Floating Staircases So Stylish We’re Afraid to Use Them

As an editor, there are many designs that I respect, but that are anathema to my personal taste. One of those is floating stairs. Don’t get me wrong—they’re beautiful, but I just can’t handle the idea of walking up them. Maybe I’ll fall off of them sideways? Maybe I’ll slip somehow, and shoot out of the empty vertical space above each tread where there would ordinarily be some sort of barrier? It’s too risky. I can barely even look at the minimalist designs without imagining sliding to my death. But if anything were to change my structure-loving nature, it would be these floating staircases.

Sarah Virginia White
  • These tetrahedral treads, installed in the Gray Hotel in Milan by Florence architect Guido Ciompi and featured on Cubeme.com, feel like a modern take on an M.C. Escher print. 

  • Photo credit: Jon Buono

    In the asymmetrical Walstrom House in Santa Monica, architect John Lautner created angled landscapes full of incredibly lush built-ins. Images courtesy of Wanken.
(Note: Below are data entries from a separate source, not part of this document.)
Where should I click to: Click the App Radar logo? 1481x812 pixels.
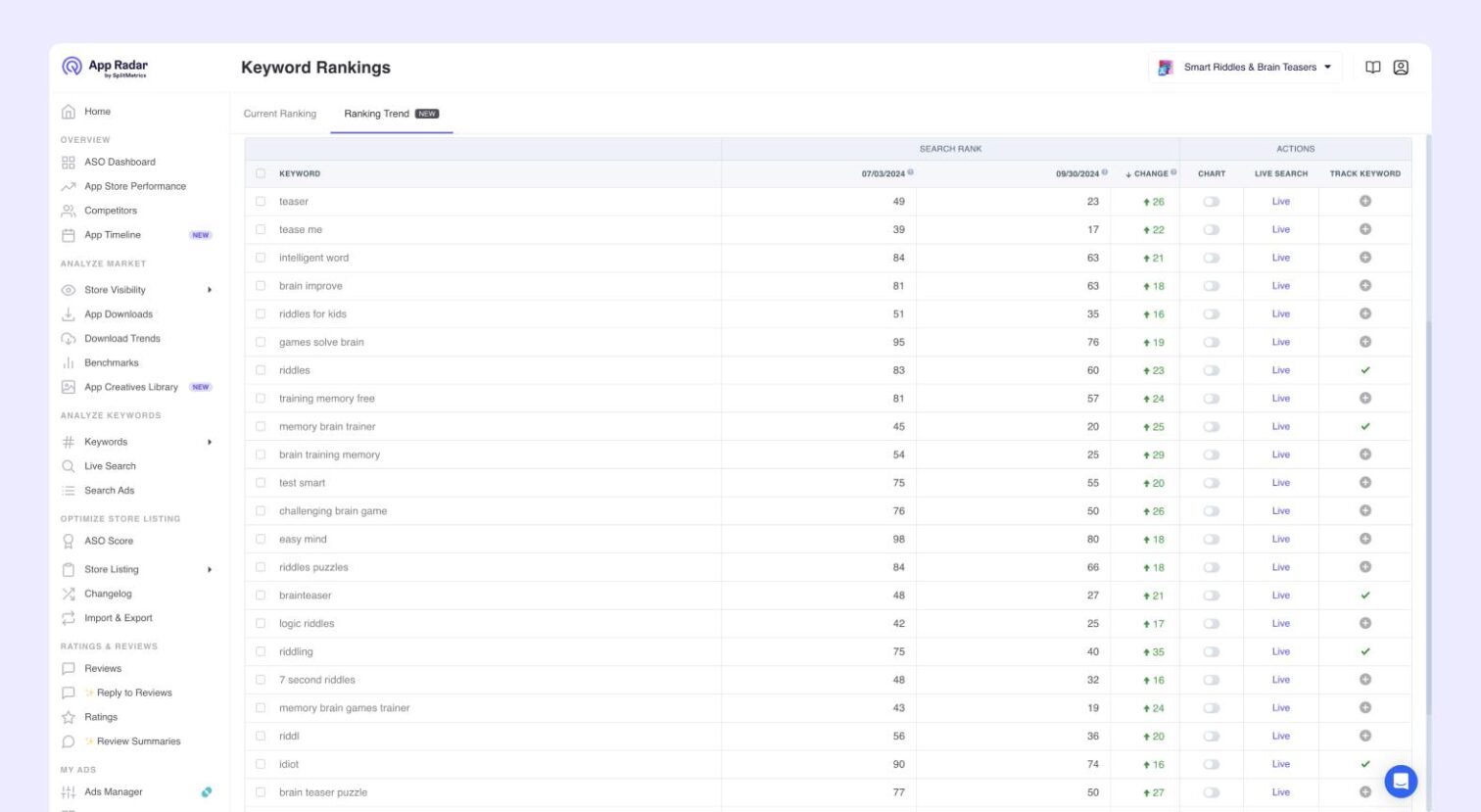pyautogui.click(x=105, y=67)
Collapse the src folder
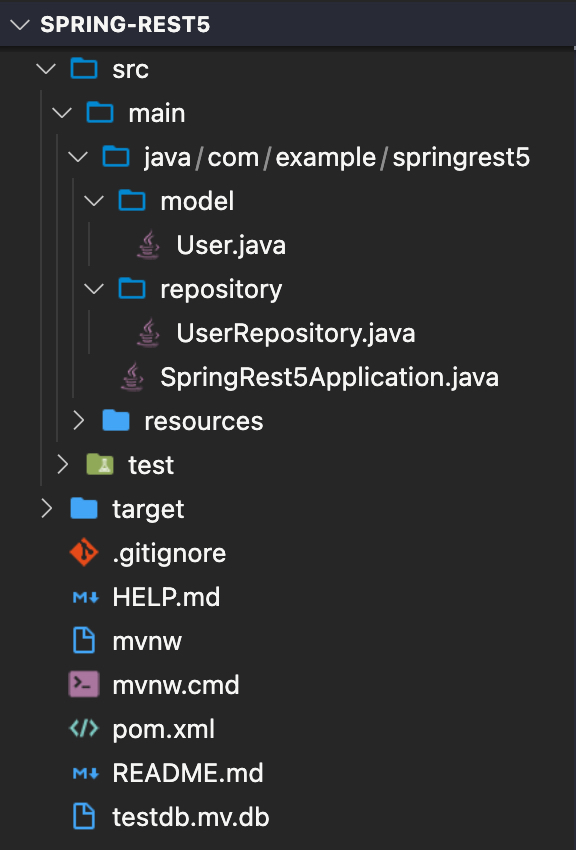576x850 pixels. pos(46,69)

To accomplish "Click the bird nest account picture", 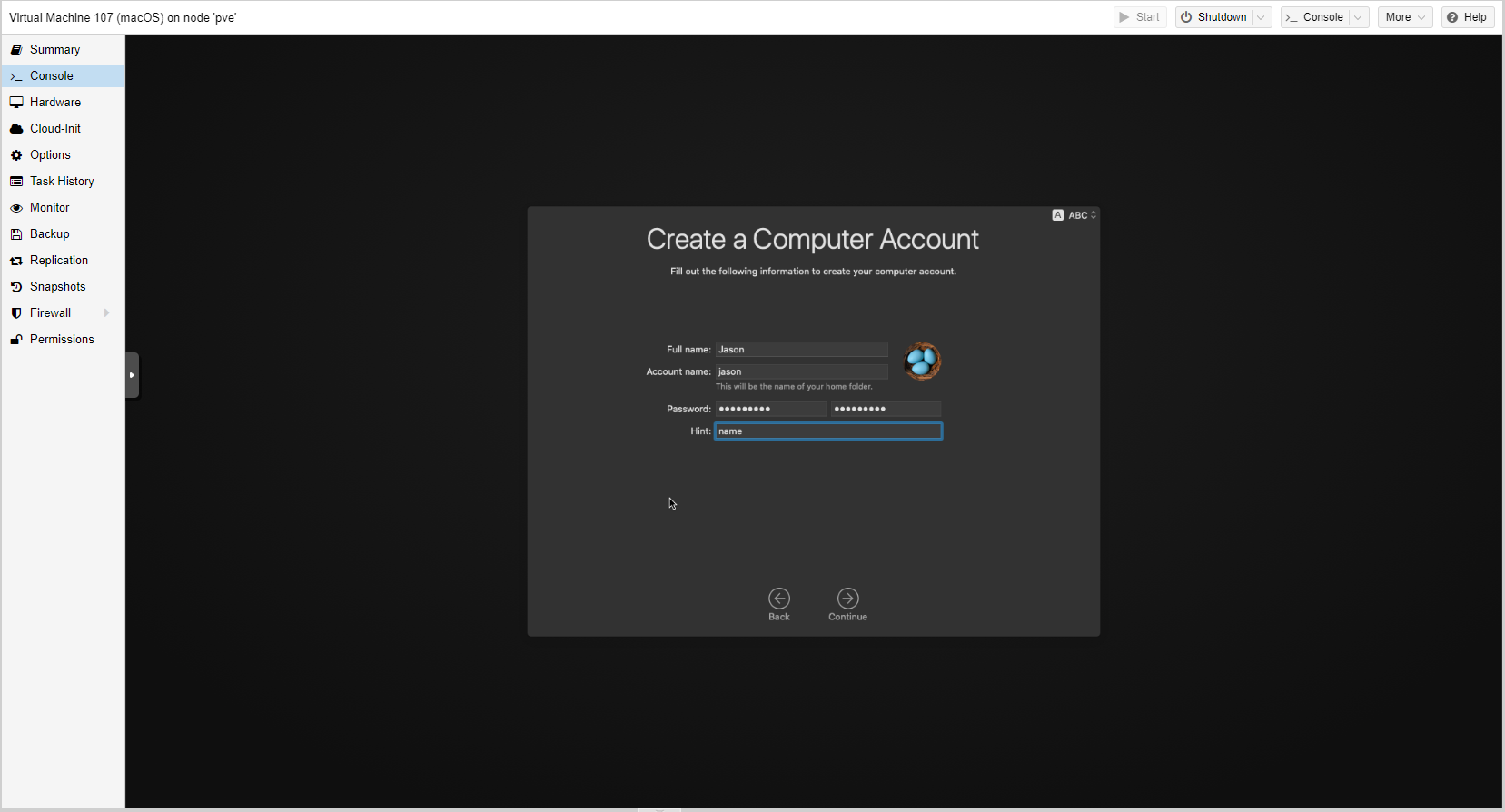I will (922, 361).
  • I’m kind of cheating, since this staircase certainly has vertical risers, but if this cantilevered design—outside Osler House by Brazil’s Studio MK27 and spotted on Inthralld—isn’t floating, I don’t know what is.

     

  • Photo credit: Xavier Lucas

    An historic two-story apartment in Paris was remodeled with a floating stairwell that appears to curve around the room’s 90-degree walls. Designed by French architecture firm École, the treads are supported by steel beams sunk into the wall.